• ASSIGNMENT
Give an exact transcription limited to the lines from the one with "Instruction: Click New" through the end of the entries, including both; no pictures belong in it.

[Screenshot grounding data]
==================================================
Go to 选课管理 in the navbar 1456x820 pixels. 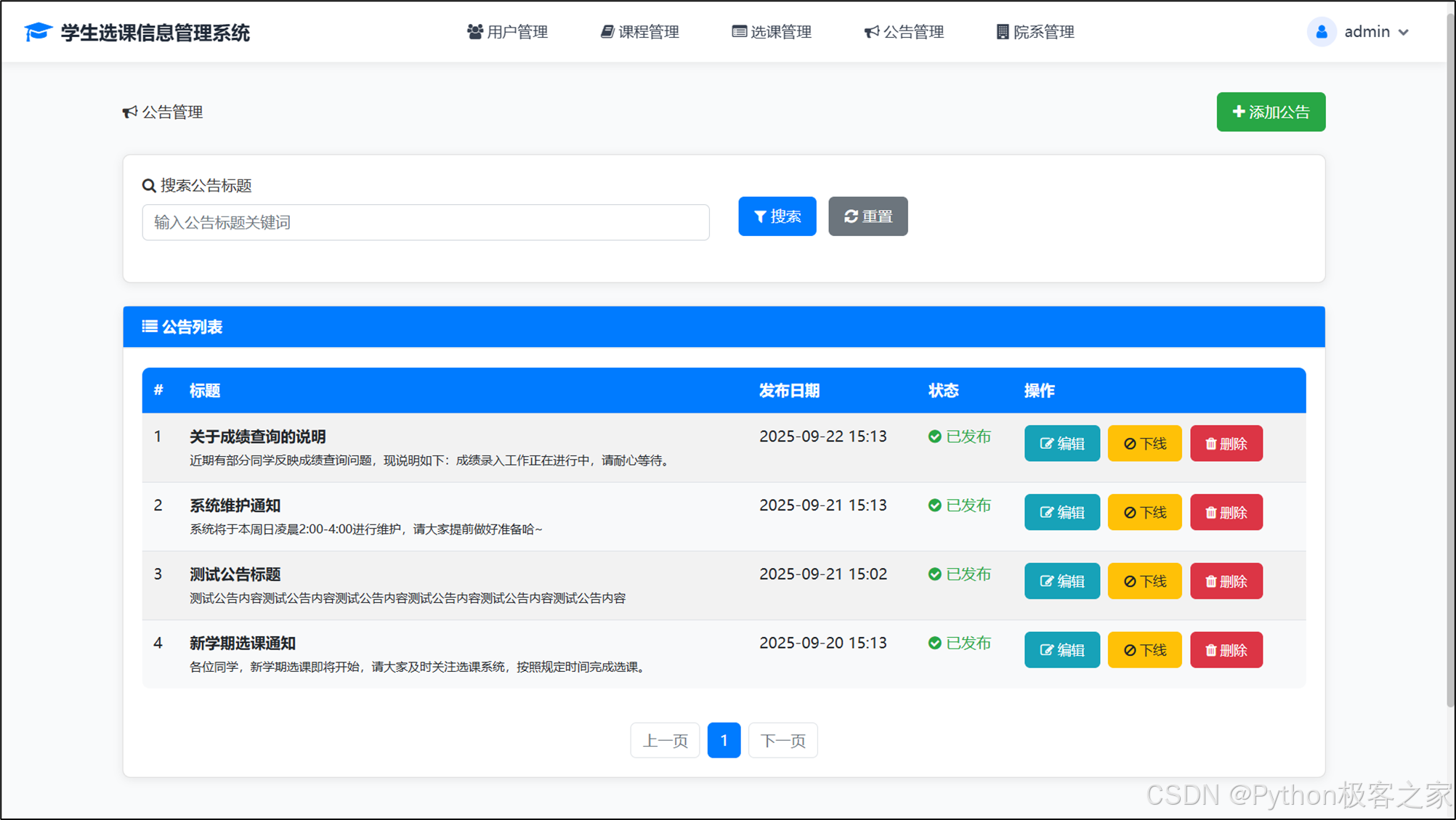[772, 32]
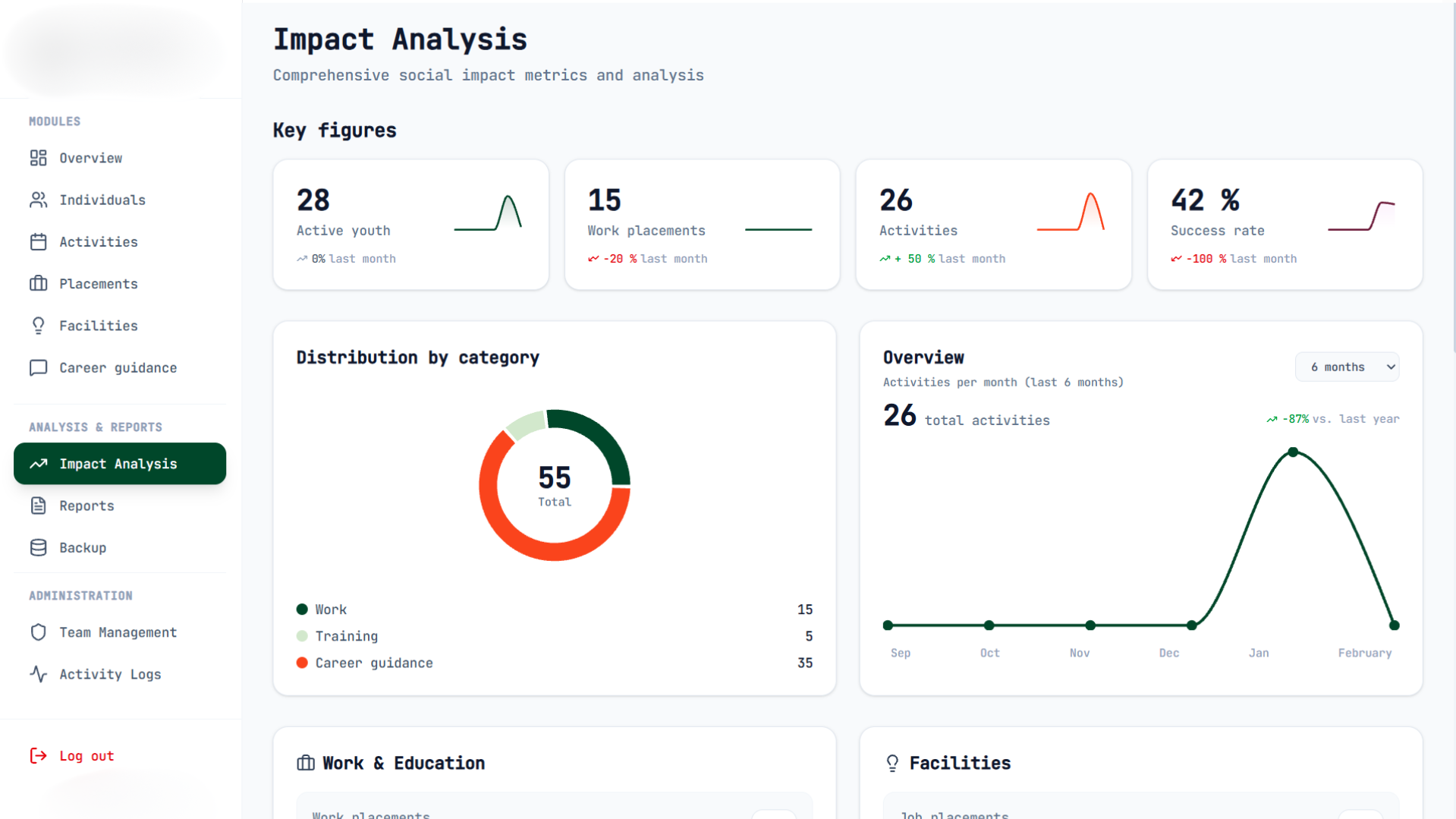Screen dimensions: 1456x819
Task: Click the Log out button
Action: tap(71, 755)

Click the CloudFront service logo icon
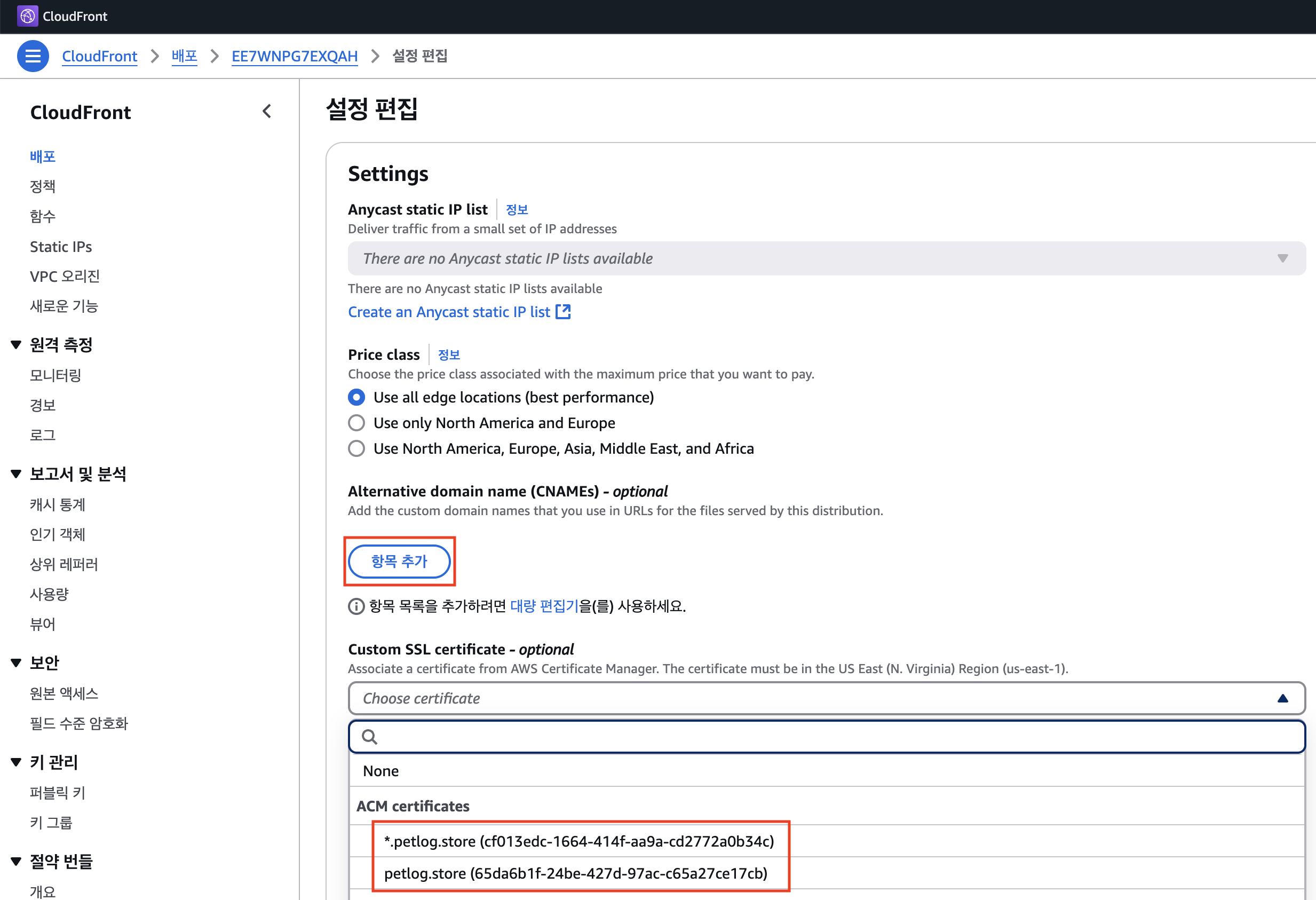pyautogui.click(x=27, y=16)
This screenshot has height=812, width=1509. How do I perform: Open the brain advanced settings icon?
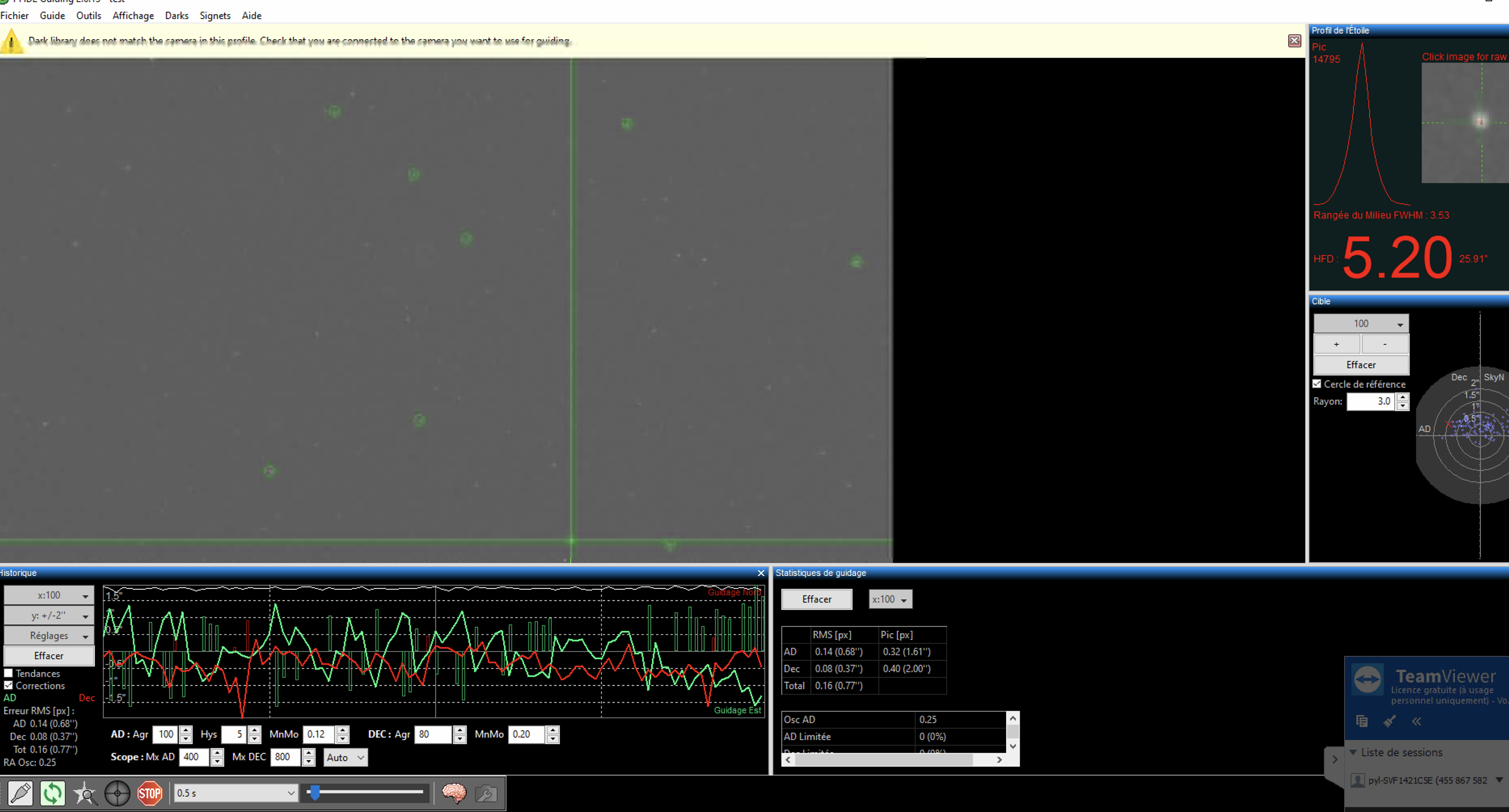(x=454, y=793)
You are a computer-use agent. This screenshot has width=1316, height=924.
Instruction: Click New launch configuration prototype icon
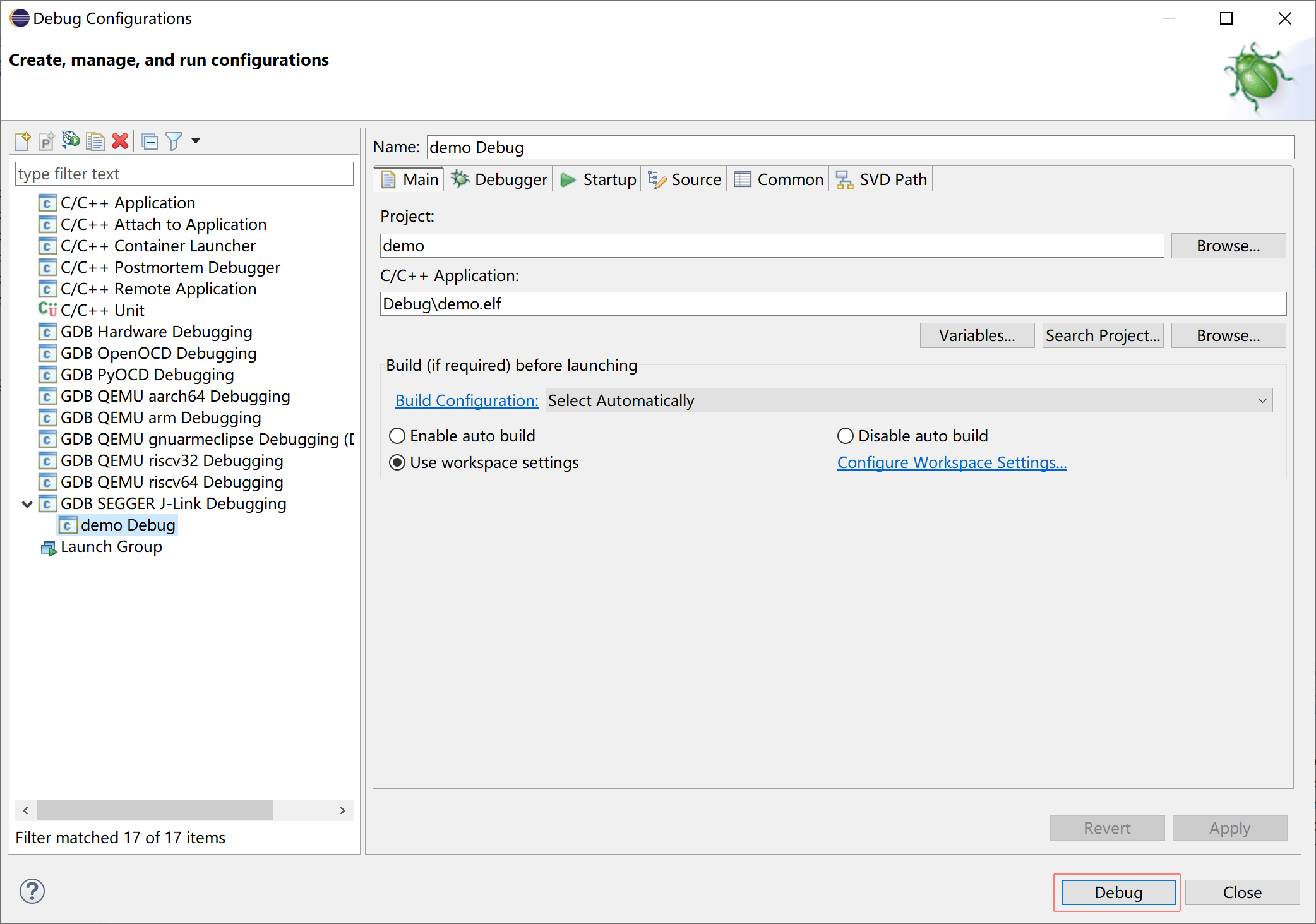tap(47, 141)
==================================================
• SOLUTION TO THIS TASK
Instruction: Click New launch configuration prototype icon
tap(47, 141)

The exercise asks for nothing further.